Im jungen Alter war Helena als außergewöhnlich schön bekannt. Eines Tages besuchte sie den Tempel der Artemis in Sparta, wo sie von Peirithoos und Theseus entführt wurde. Theseus konnte sie befreien.
Das Paar brachte sie nach Athen, aber die Athener fürchteten die schöne Spartierin, weshalb Theseus sie zu ihrer Mutter Aithra brachte. Eines Tages, als die Frauen und Mädchen allein waren, kamen Helenas Brüder, Kastor und Pollux, befreiten Aithra und nahmen sie als Sklavin mit, um Helena nach Sparta zurückzubringen.
Helenas Freier
Als Helena heranwuchs, hatte sie zahlreiche Bewerber unter den Königen und Fürsten Griechenlands:
- Diomedes von Argos
- Idomeneus von Kreta
- Kinyras von Zypern
- Menelaos von Mykene
- Patroklos von Phthia
- Palamedes von Euböa
- Ajax von Salamis
- Teukros von Salamis
- Odysseus von Ithaka
Ihr Stiefvater Tyndareos beschloss, keinen der Bewerber auszuwählen, um Konflikte zwischen den griechischen Städten zu vermeiden. Schließlich heiratete Helena Menelaos, einen Prinzen von Mykene, der zu dieser Zeit in Sparta im Exil lebte. Alle anderen Freier schworen, das neue Paar zu beschützen.
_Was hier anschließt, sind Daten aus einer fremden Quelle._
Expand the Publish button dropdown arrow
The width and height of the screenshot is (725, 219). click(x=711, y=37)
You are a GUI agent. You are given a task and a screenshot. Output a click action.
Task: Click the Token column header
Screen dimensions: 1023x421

Kurz darauf wurden Menelaos und Helena Könige von Sparta.
Der Raub und der Trojanische Krieg
Ihr Ehemann Menelaos reiste nach Troja, um König Priamos' Sohn Paris zu besuchen. Paris verweilte einige Tage in Sparta, während Menelaos nach Zypern reiste, um an der Beerdigung seines Vaters teilzunehmen. Dann entführte (oder verführte, je nach Bericht) der junge trojanische Prinz Helena.
Nach der Flucht der beiden Jugendlichen nach Troja scheiterten Menelaos' Verhandlungen, seine Frau zurückzuerhalten. Er rief die anderen griechischen Fürsten zu Hilfe, die geschworen hatten, ihn zu verteidigen.
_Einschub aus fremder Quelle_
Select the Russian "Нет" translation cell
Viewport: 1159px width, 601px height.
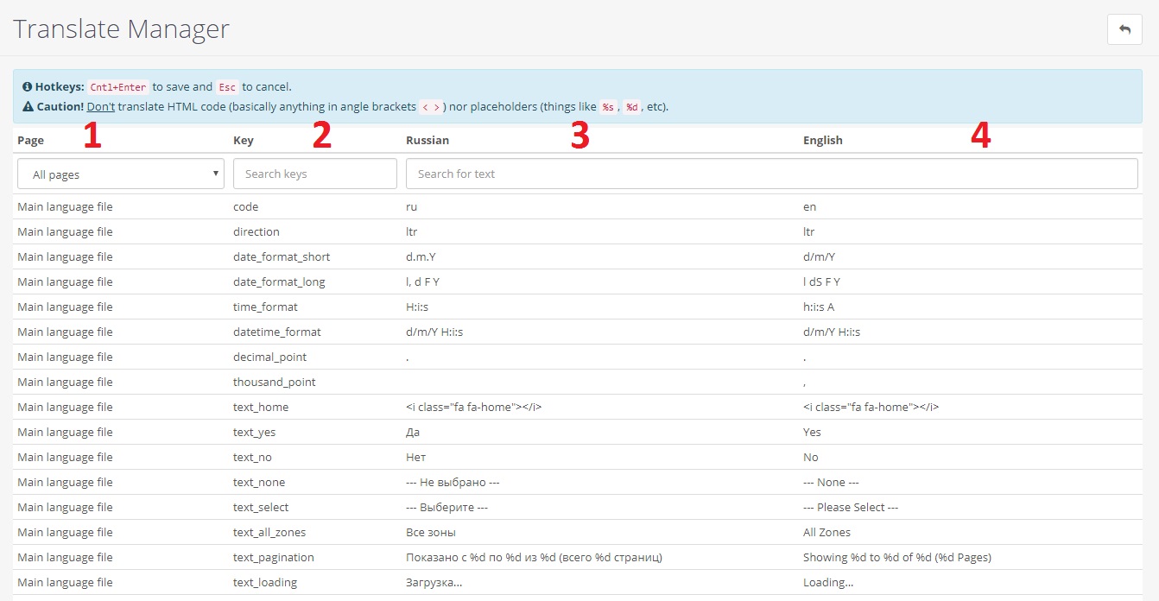[x=415, y=458]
Während des Trojanischen Krieges sah Helena ihren neuen Mann Paris in den Kämpfen sterben. Nach Paris' Tod zwang Priamos sie, seinen Bruder Deiphobos zu heiraten, was sie widerwillig tat. Als die Griechen Troja einnahmen, suchte Helena den Palast ihres Mannes auf. Dort traf sie auf Menelaos. Als Deiphobos versuchte, Menelaos zu töten, ermordete Helena Deiphobos von hinten, wodurch sie die Vergebung des Menelaos erlangte.
Rückkehr und Ende
Nach dem Ende des Trojanischen Krieges dauerte die Reise zurück nach Sparta achtzehn Jahre, in denen sie das Mittelmeer und Ägypten bereisten, um die Götter gnädig zu stimmen. Menelaos und Helena hatten eine Tochter, Hermione, die sie neun Jahre zuvor zurückgelassen hatten.
Basierend auf Homers Odyssee besuchte Telemachos, der Sohn des Odysseus, den Hof von Sparta, um Nachrichten über seinen Vater zu erhalten, der seit dem Ende des Trojanischen Krieges verschwunden war.
Später, nach dem Tod des Menelaos, bestieg sein unehelicher Sohn Megapenthes den Thron und verbannte Helena nach Rhodos. Dort ließ die eifersüchtige Königin Polixo sie erhängen.